Twelve years ago Congress passed the Class Action Fairness Act of 2005, much of whose point was to curb the then-rampant practice in class actions of national forum-shopping, that is, filing a lawsuit in whichever of many possible courts around the U.S. was most favorable to the plaintiff, whether or not the state or district associated with that court had a natural link to the underlying controversy (such as being the place where the alleged misconduct occurred or where its defendant had its base of operations). But forum-shopping remains rampant and damaging in some other areas of litigation, such as product liability: thus pharmaceutical cases get taken to California and asbestos cases to Illinois and New York even if plaintiffs have never set foot in those states. And in perhaps the best-known litigation bazaar of all, a large share of patent cases (44% in 2015) are filed in the Eastern District of Texas, centered on Marshall, Texas, a rural community far from most defendants and their headquarters, and known for its exceedingly plaintiff-friendly judges and juries. The result has been a series of large verdicts even on dubious claims of infringement, coupled with enormous pressure on defendants to settle cases they would have resisted with confidence if filed in a different, randomly chosen district.
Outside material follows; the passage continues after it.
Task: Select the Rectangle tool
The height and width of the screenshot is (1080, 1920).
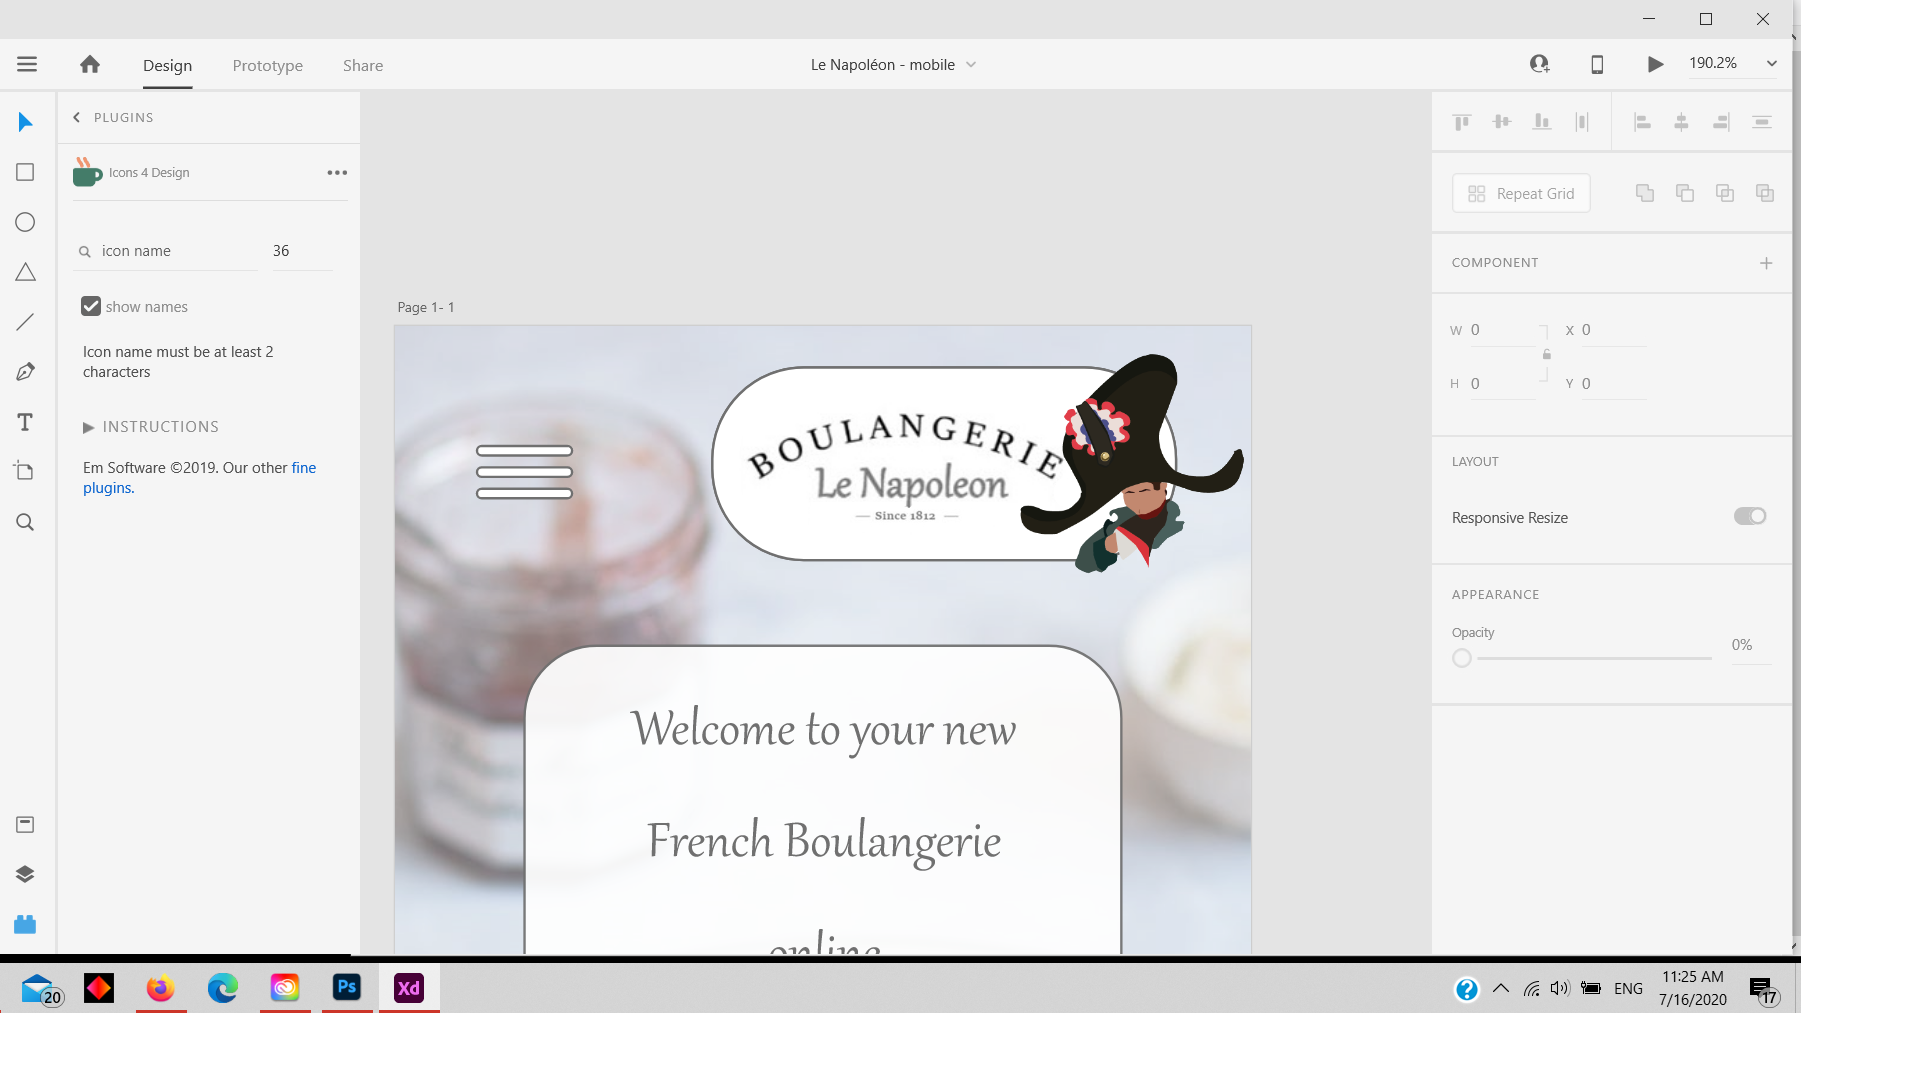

This scandalous situation has cried out for reform for years, and much of the tech and corporate community is hoping that the vehicle for doing so will be T.C. Heartland v. Kraft Foods, a case to which the Supreme Court granted certiorari last month on appeal from the Federal Circuit. The dispute turns on rather dry questions of statutory interpretation, both in its ultimate origins — the Federal Circuit opened the floodgates to forum-shopping in 1990 when it adopted an ultra-liberal interpretation of where a defendant business “resides” — and in the proposed solution, which is to interpret Congress’s 2011 amendments to a general venue statute as having implicitly overruled the 1990 ruling. The Federal Circuit declined to interpret the 2011 amendments that way. In favor of its position, it can be said that had it been widely noised about in 2011 that the amendments under consideration would close down the E.D. Tex. litigation gravy train, they would have been much more politically hard-fought. But then, it’s not as if the original green light for forum-shopping, 27 years ago, had resulted from clear Congressional deliberation or guidance either.

Isn’t it frustrating? Over the past quarter century, to the world’s astonishment, a jackpot patent litigation sector in the U.S. has grown up that shifts around billions of dollars, a good bit of it winding up in the hands of “patent trolls” and their lawyers. To its defenders, the dominance of Marshall and a couple of other special venues has improved the caliber of protection of intellectual property and put a scare into infringers; to its critics, it has opened up countless chances for abusive litigation and tactical extraction of money from innocent and productive players in the economy. Congress could clear up the matter in ten minutes — either by adopting a venue rule explicitly contemplating forum-shopping, or by closing it down in favor of narrowly defined venue — but it doesn’t. After all, making a decision might offend one side or the other. And so this enormous policy decision gets kicked over to the Supreme Court.


My own suspicion is that not in a thousand years would a thoughtful deliberative process have entrusted the future care of intellectual property in America’s tech sector to the bench and bar of Marshall, Texas, population 24,501. But that’s in no way a reflection on the quality of the able if wily legal talent to be found in East Texas. It’s a reflection on the quality of the lawmakers in the U.S. Congress.